▶ Records for this task
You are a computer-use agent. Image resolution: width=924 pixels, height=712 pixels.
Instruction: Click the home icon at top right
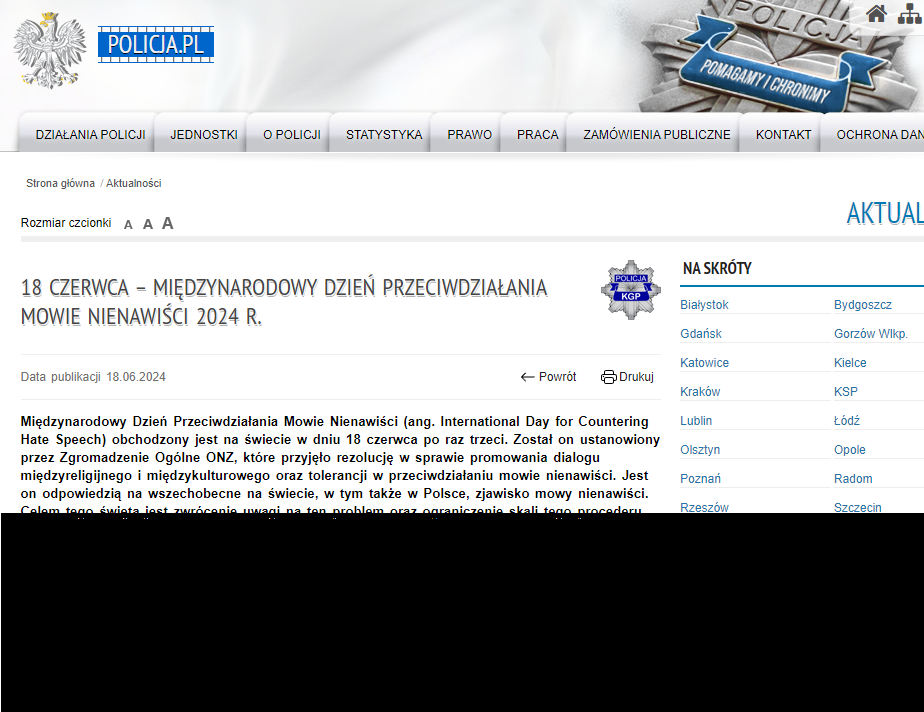coord(876,14)
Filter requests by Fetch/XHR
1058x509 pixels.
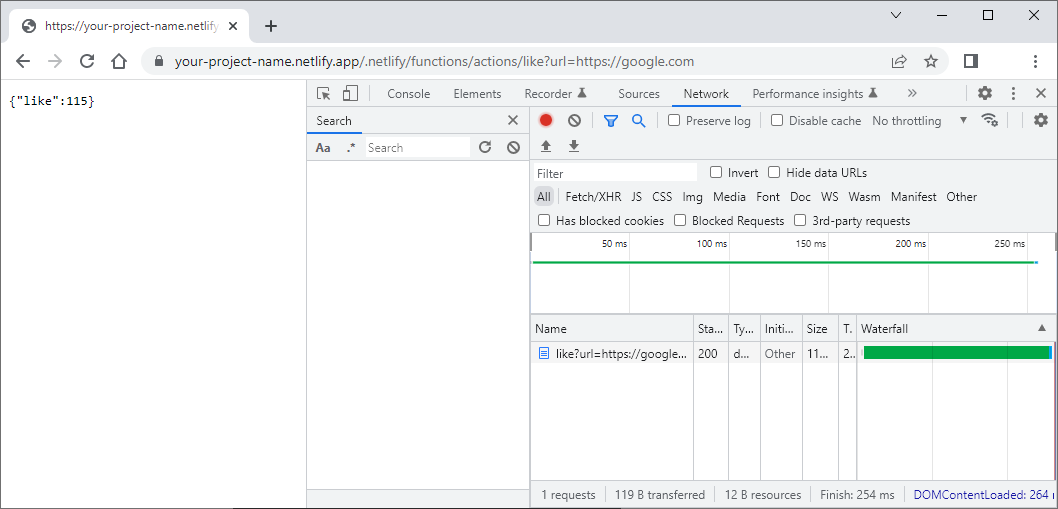[593, 197]
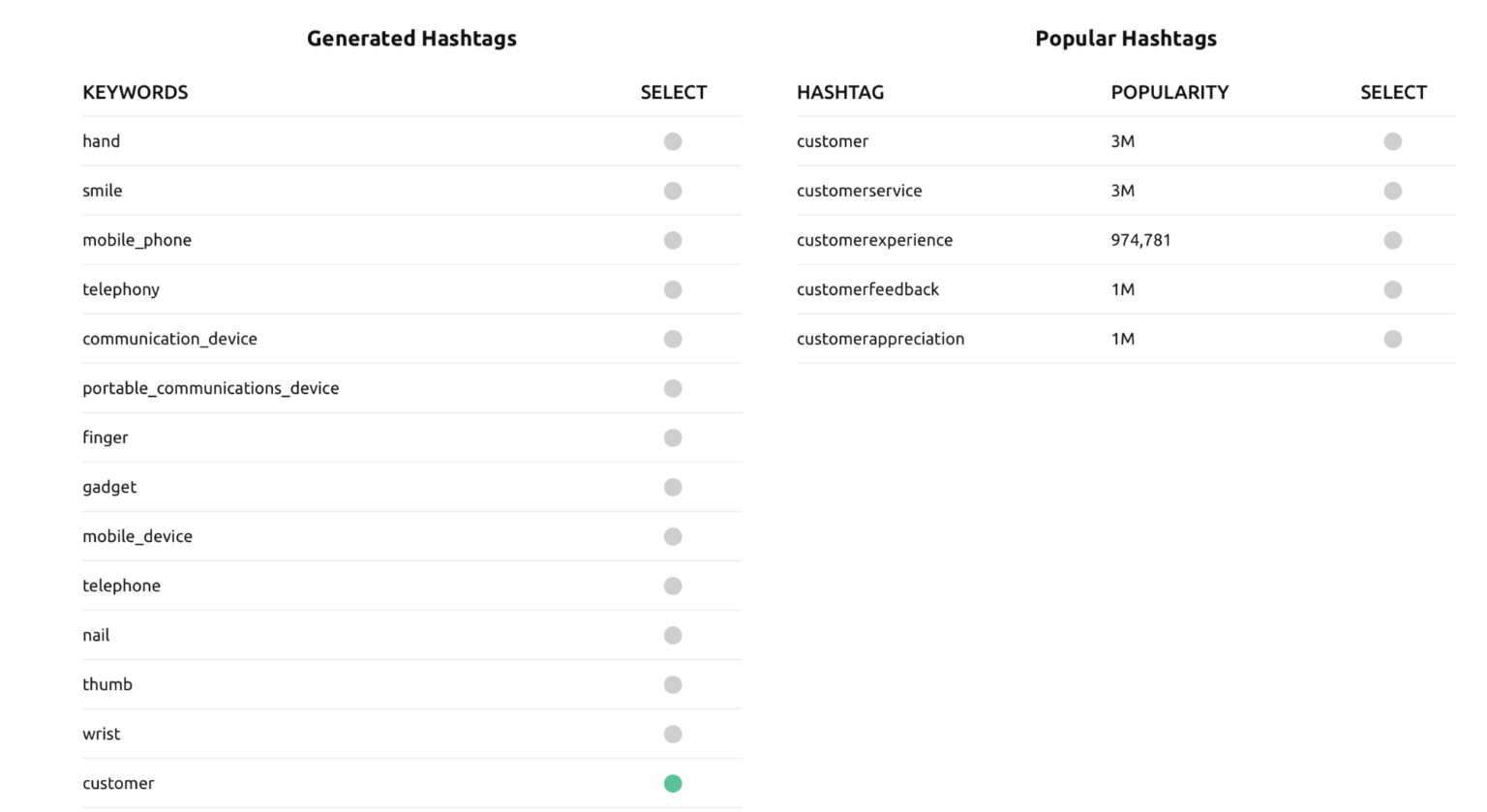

▶ Work request
The reply should contain all of the data above, word for word, with no pictures.

▶ Solution to this task
You are a computer-use agent. Image resolution: width=924 pixels, height=712 pixels.
Instruction: Click the home icon at top right
coord(876,14)
Filter requests by Fetch/XHR
1058x509 pixels.
[593, 197]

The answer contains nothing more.